Problem 1 »
Answer these questions from the First Avenue passage:
(a) In which year was the bridge over the ravine reinforced with a log retaining wall?
(b) What replaced the Arcade Annex in 1991?
(c) From which street does the week's feature on First Avenue look north?
Problem 2 »
From the First Avenue passage, extract the part that opens with the words containing "I speculate that" and closes with "Seattle Art Museum.)".
Start of Document passage
(click to enlarge photos)
This week’s feature on First Avenue, like last week’s on Third, looks north from Seneca Street, here a few yards south of Seneca. Imagine, if you will, in place of Seneca, a ravine. Following the 1852-3 pioneer settlement on the east side of Elliott Bay, a bridge was eventually needed to cross this gully that broke through the waterfront bluff. The Native Americans had favored the eroded cut as suitable for burials, and during pioneer days bodies were still exposed during heavy rains. In 1876 the bridge over the ravine was reinforced with a log retaining wall during the regrading of Front Street (First Avenue) from Mill Street (Yesler Way) to Pike Street. It was Seattle’s first oversized public work.
I speculate that this energetic featured subject – at the top – was photographed in 1906. A clue is found at the far end of this block of crowded hotels between Seneca and University Streets. There across University Street parts of the first two floors of structural steel point skyward above the Arcade Annex construction site. In The Times for Jan. 10, 1907, the building is shown incomplete but well along. (In 1991 the Arcade Annex was replaced with the Seattle Art Museum.)
End of Document passage
Start of Given information
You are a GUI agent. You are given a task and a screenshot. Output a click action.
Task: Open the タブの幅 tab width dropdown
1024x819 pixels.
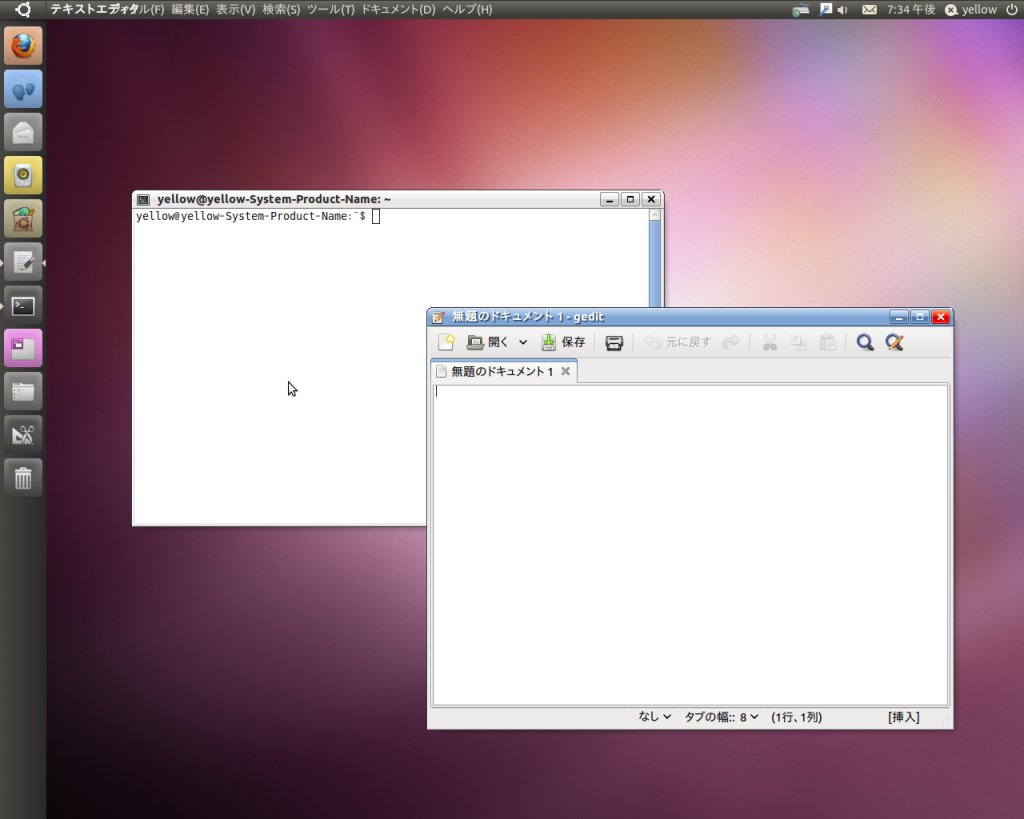click(721, 717)
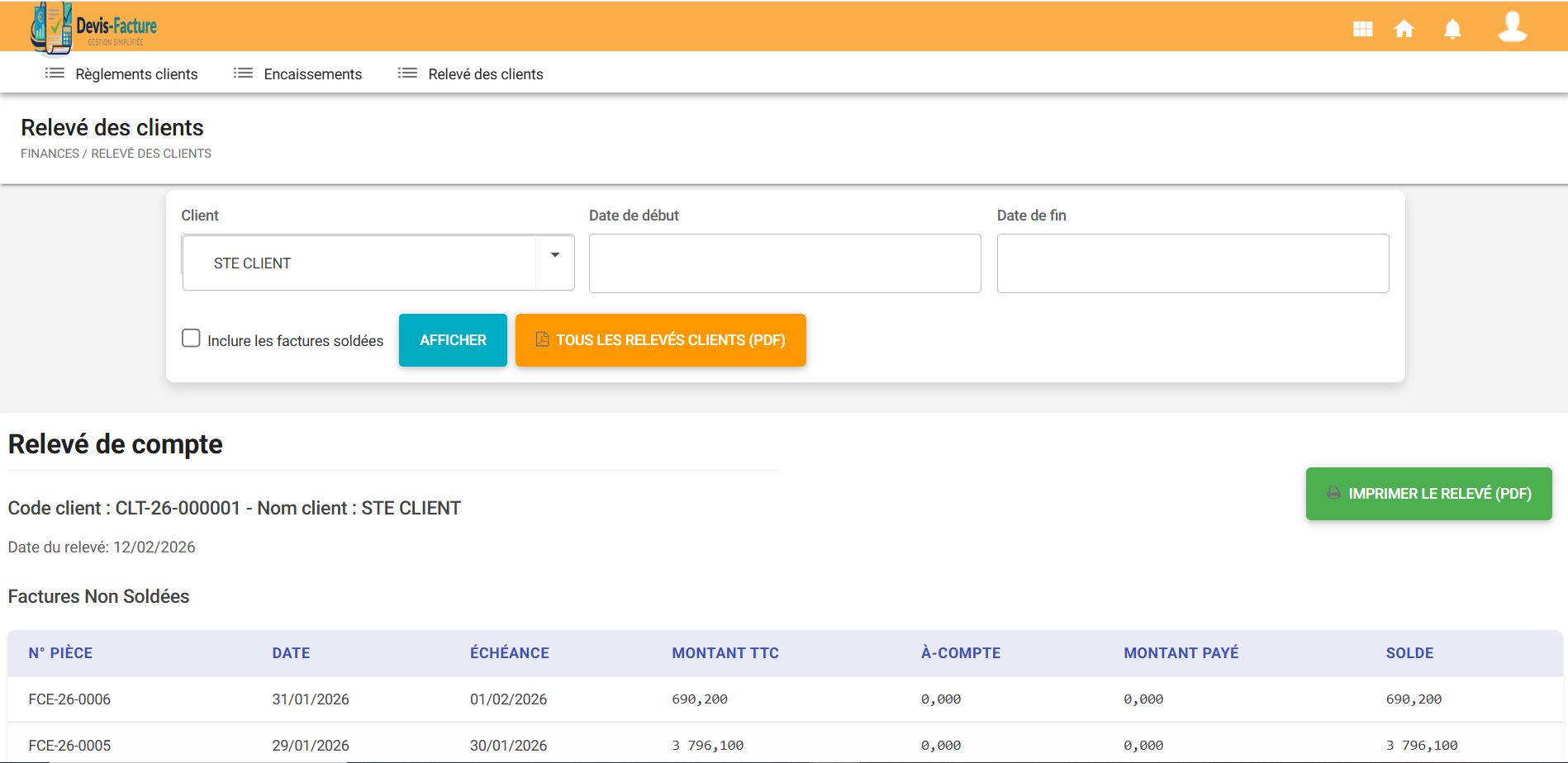Click the Devis-Facture logo
The height and width of the screenshot is (763, 1568).
pos(93,28)
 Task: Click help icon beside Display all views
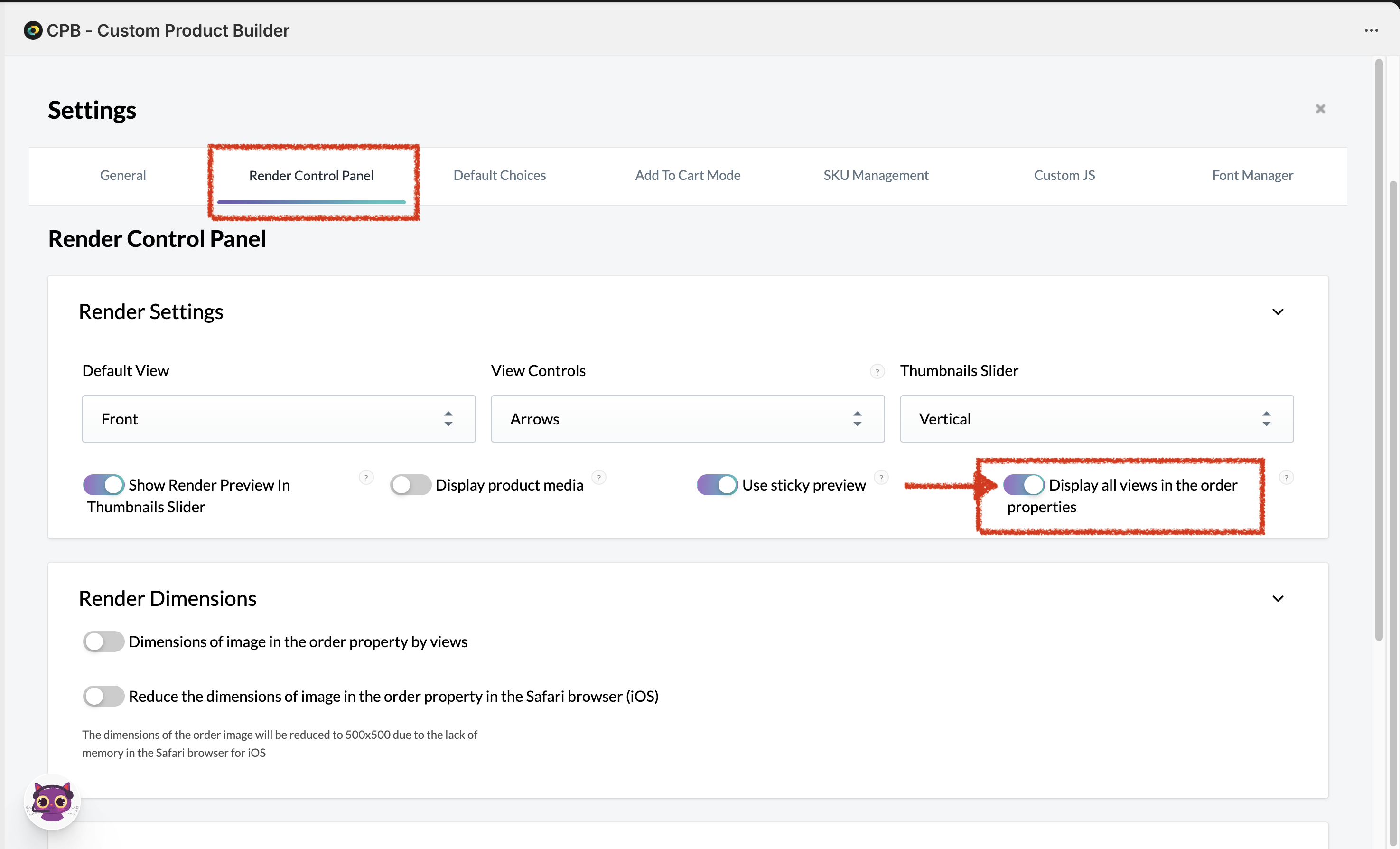[1287, 478]
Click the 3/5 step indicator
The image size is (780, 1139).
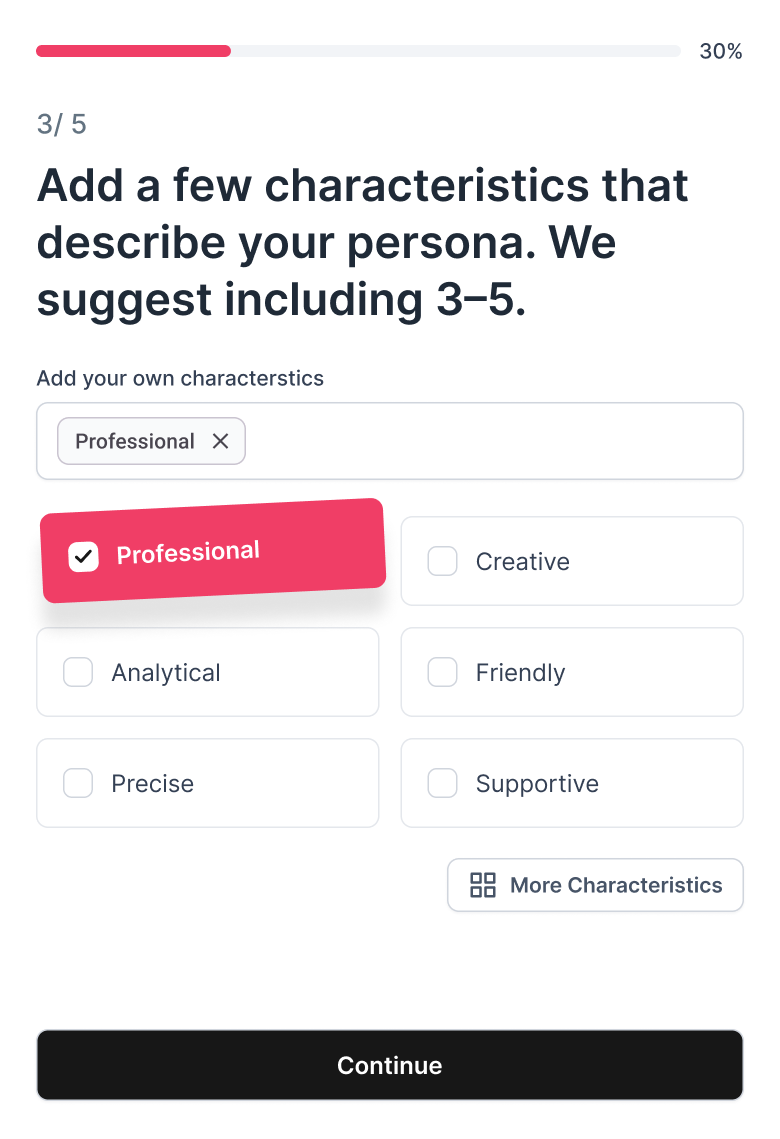(62, 125)
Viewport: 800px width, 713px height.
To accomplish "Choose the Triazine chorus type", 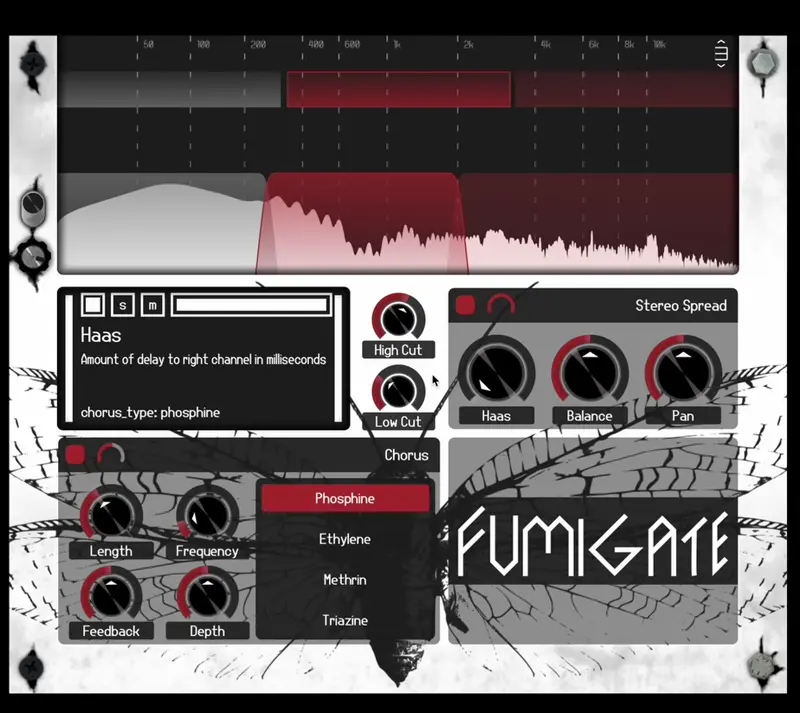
End of Given information
Task answer 1 »
(a) 1876
(b) The Seattle Art Museum
(c) Seneca Street

Task answer 2 »
I speculate that this energetic featured subject – at the top – was photographed in 1906. A clue is found at the far end of this block of crowded hotels between Seneca and University Streets. There across University Street parts of the first two floors of structural steel point skyward above the Arcade Annex construction site. In The Times for Jan. 10, 1907, the building is shown incomplete but well along. (In 1991 the Arcade Annex was replaced with the Seattle Art Museum.)